Zwischen dem 13. Januar und 8. Februar konnte sich die Bevölkerung zur geplanten Entwicklung des Bahnhofareals äussern. Insgesamt gingen 46 Rückmeldungen ein.
Die Aufwertung des Areals stösst bei vielen Teilnehmenden auf Zustimmung. Besonders häufig genannt werden zusätzliche Sitzgelegenheiten, ökologische Massnahmen sowie Verpflegungsangebote. Auch überdachte, gut beleuchtete und teilweise beheizte Wartebereiche sind ein Anliegen. Zustimmung erhalten zudem hindernisfreie Zugänge und gedeckte Veloabstellplätze. Rund zwei Drittel der Teilnehmenden sehen ihre Erwartungen erfüllt.
Bahnübergang sorgt für Bedenken
Neben der grundsätzlichen Unterstützung wurden auch konkrete Anliegen eingebracht. Mehrere Rückmeldende wünschen sich eine sichere Verkehrsführung, Temporeduktionen sowie eine bessere Abstimmung mit der Kantonsstrasse. Der Bahnübergang wird dabei als besonders kritisch wahrgenommen.
Auch Verbesserungen bei Fahrplan und Anschlüssen wurden angeregt.

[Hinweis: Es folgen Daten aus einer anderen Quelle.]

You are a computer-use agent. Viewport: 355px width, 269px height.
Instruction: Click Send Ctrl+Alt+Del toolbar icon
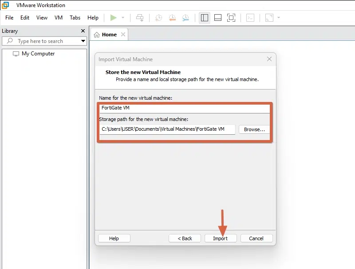[140, 18]
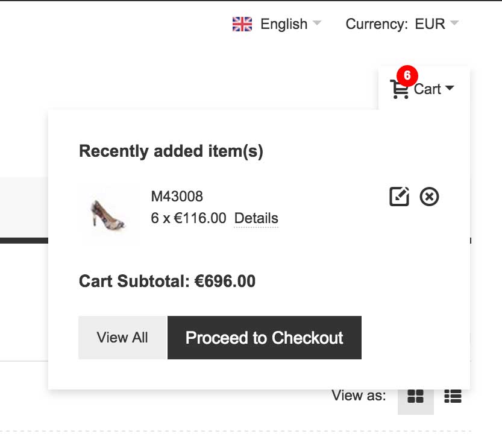Screen dimensions: 502x448
Task: Click the red cart count badge
Action: click(x=407, y=75)
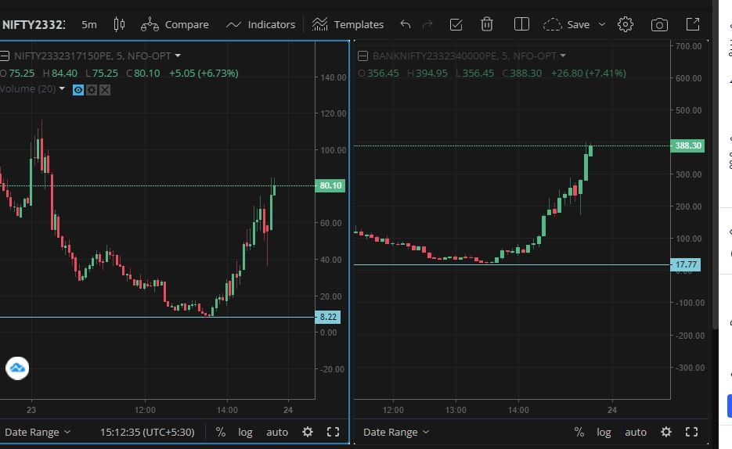The image size is (732, 449).
Task: Open the candlestick chart style selector
Action: (x=119, y=24)
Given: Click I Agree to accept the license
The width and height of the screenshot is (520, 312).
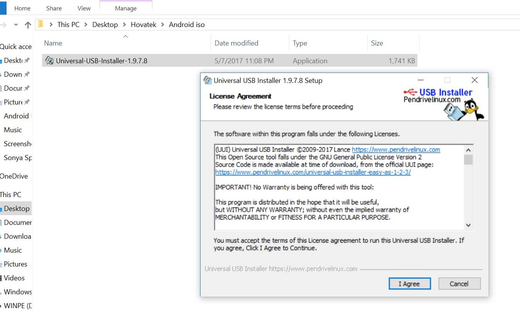Looking at the screenshot, I should (410, 283).
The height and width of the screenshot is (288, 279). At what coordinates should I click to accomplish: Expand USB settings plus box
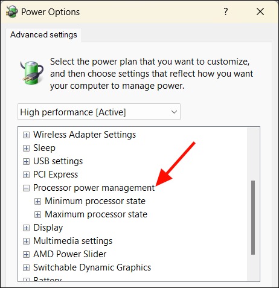coord(26,161)
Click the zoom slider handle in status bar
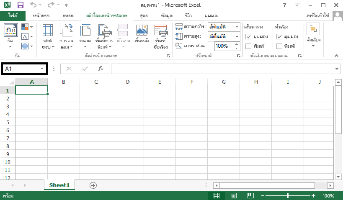 pyautogui.click(x=288, y=196)
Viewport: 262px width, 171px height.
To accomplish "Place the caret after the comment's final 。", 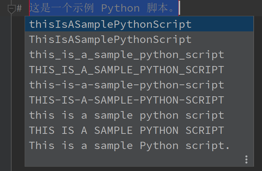I will [179, 8].
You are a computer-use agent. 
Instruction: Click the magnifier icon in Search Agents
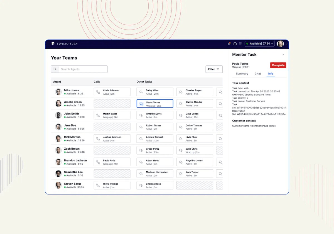[55, 69]
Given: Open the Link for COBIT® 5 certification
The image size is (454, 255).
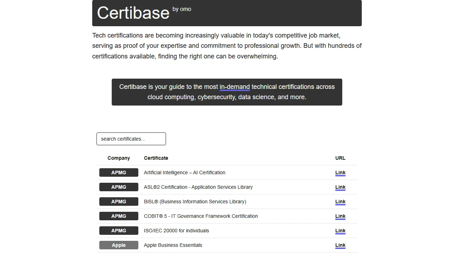Looking at the screenshot, I should pos(340,216).
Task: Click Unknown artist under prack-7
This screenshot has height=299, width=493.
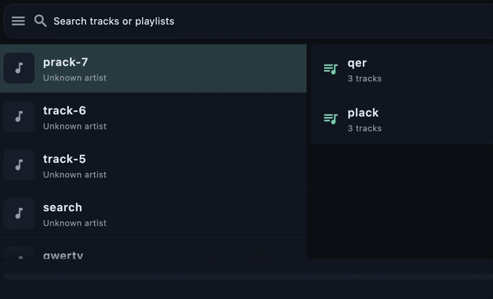Action: click(x=75, y=78)
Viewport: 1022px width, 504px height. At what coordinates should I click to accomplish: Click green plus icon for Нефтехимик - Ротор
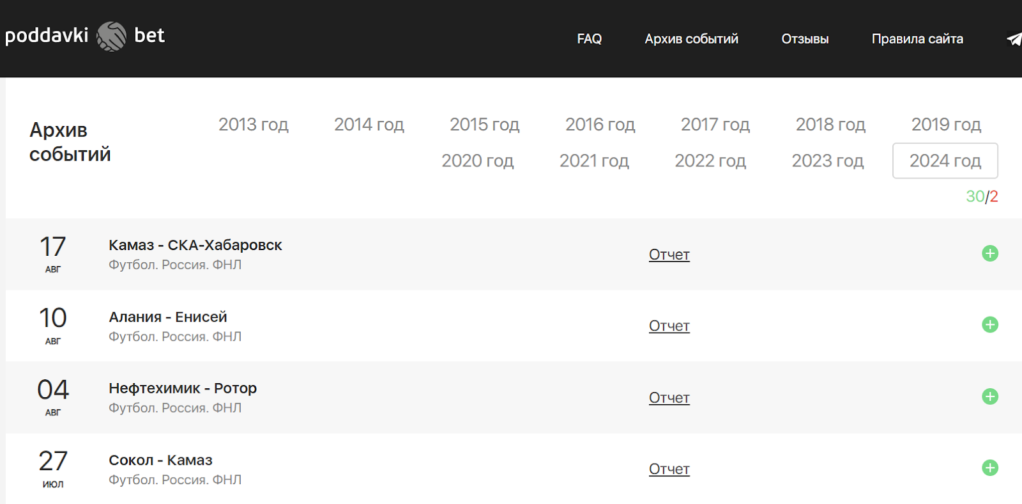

Diese Themen liegen jedoch nicht in der Zuständigkeit der Gemeinde und wurden an den Kanton und BLS weitergeleitet.
Einzelne Punkte sorgen für Kontroverse
Unterschiedlich beurteilt werden laut der Mitwirkung das geplante Shared-Mobility-Angebot, die Verlagerung der Parkplätze sowie ein vorgesehener Schräglift. Vereinzelt werden zudem der Bedarf und die Kosten der Umgestaltung grundsätzlich hinterfragt.
Das Zielbild für die Etappe 2035+ wird von rund 70 Prozent der Teilnehmenden unterstützt, schreibt die Gemeinde weiter. Positiv aufgenommen werden insbesondere ein Zugang von der Niesenstrasse sowie eine mögliche Unterführung. Gleichzeitig bestehen auch hier teilweise Bedenken bezüglich Kosten und Umsetzbarkeit.
Bis Mitte Jahr soll das Vorprojekt vorliegen. Die Rückmeldungen aus der Mitwirkung fliessen in die weiteren Abklärungen ein.